Another famous physician, Dr. Mehmet Oz, of the Dr. Oz Show, just recently had his colonoscopy. Being a TV celebrity, he had to do his on time, at age 50. Rather frighteningly, Dr. Oz had an adenomatous polyp, which is considered precancerous, although the potential for malignant degeneration is rather low. Still, someone with as healthy a lifestyle as Dr. Oz is considered at low risk for development of polyps, and of colon cancer. If he can get one, we should all worry.
And indeed, my encounter with the Big Black Snake yielded a polyp as well:
Behold my sigmoid colon, and a 1.8 cm partially-pedunculated polyp within. My gastroenterologist snared this little sucker, and sent it off to pathology. He then skipped town for a much-deserved vacation. Fortunately, I have access to most of the local EMR’s, and against my better judgement, I checked the path myself. This is, of course, a bad idea, but thanks to God, Dalai’s Polyp was hyperplastic, and this is the most benign variety, with very little chance of ever turning malignant. Still, as the little SOB was over 1cm, I’m compelled to repeat the colonoscopy every three years instead of every five. Since my son has Crohn’s Disease, and must be scoped every year or two, I get no sympathy at home for the increased frequency, and frankly, the procedure wasn’t really a bad experience at all.

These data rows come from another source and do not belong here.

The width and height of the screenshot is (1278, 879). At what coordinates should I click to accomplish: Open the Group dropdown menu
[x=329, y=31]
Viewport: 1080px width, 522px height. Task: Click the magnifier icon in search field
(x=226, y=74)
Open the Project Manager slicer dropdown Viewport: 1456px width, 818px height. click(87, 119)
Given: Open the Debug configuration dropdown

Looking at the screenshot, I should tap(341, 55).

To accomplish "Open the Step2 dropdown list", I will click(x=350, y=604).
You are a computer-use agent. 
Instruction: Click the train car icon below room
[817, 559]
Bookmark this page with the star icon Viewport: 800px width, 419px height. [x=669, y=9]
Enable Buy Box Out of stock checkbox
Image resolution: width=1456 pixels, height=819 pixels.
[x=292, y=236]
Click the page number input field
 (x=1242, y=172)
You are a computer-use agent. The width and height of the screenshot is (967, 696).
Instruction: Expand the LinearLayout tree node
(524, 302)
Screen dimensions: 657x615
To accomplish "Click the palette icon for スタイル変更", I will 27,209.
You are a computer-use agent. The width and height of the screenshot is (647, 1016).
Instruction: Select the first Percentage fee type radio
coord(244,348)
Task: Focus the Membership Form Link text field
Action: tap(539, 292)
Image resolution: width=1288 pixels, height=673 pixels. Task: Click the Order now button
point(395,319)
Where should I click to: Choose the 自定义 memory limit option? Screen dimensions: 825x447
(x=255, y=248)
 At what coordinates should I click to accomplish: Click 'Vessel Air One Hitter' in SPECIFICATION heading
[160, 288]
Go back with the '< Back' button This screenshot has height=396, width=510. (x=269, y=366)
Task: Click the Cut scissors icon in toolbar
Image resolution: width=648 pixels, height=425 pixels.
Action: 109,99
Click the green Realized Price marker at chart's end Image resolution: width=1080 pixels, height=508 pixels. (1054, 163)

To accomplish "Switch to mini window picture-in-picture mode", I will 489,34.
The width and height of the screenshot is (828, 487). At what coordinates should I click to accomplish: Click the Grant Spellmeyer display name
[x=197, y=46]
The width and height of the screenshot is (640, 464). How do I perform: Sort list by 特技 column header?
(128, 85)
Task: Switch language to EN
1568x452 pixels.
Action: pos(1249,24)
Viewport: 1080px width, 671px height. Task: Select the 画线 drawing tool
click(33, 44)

I do hope, however, that there are some advances in the prep by 2013.
I want you all to learn from my experience. I was very, very lucky. Had Polly Polyp been adenomatous, I would be in greater danger for having
been a wimp delayed my colonoscopy 18 months past the point I should have done it. So, if you are close to age 50 (or 45 for African-Americans), call your gastroenterologist and make the appointment ASAP! Don’t fool around with your health. Colon cancer is almost completely preventable, but far more so if the precursor lesion is caught in its very early stages. Don’t die young because you are afraid of the prep or the discomfort. It isn’t that bad, and this procedure could save your life. Literally.
Now, as a radiologist, I have to add one more thing: Based on my experience, I’m going to skip virtual colonography, and go straight to the ‘scope. VC is a good procedure, and it would have found my little friend with ease. But, I would have had to wait for another appointment, and I would have had to reprep. And, VC involves radiation. Had I come out negative, I might be singing a different tune, but for me, for the moment, the Big Black Snake is my new best friend. Apologies to VC affectionados world-wide.
I suppose my next foray into self-improvement will involve CCTA. Hopefully I won’t fall asleep from the beta-blockers.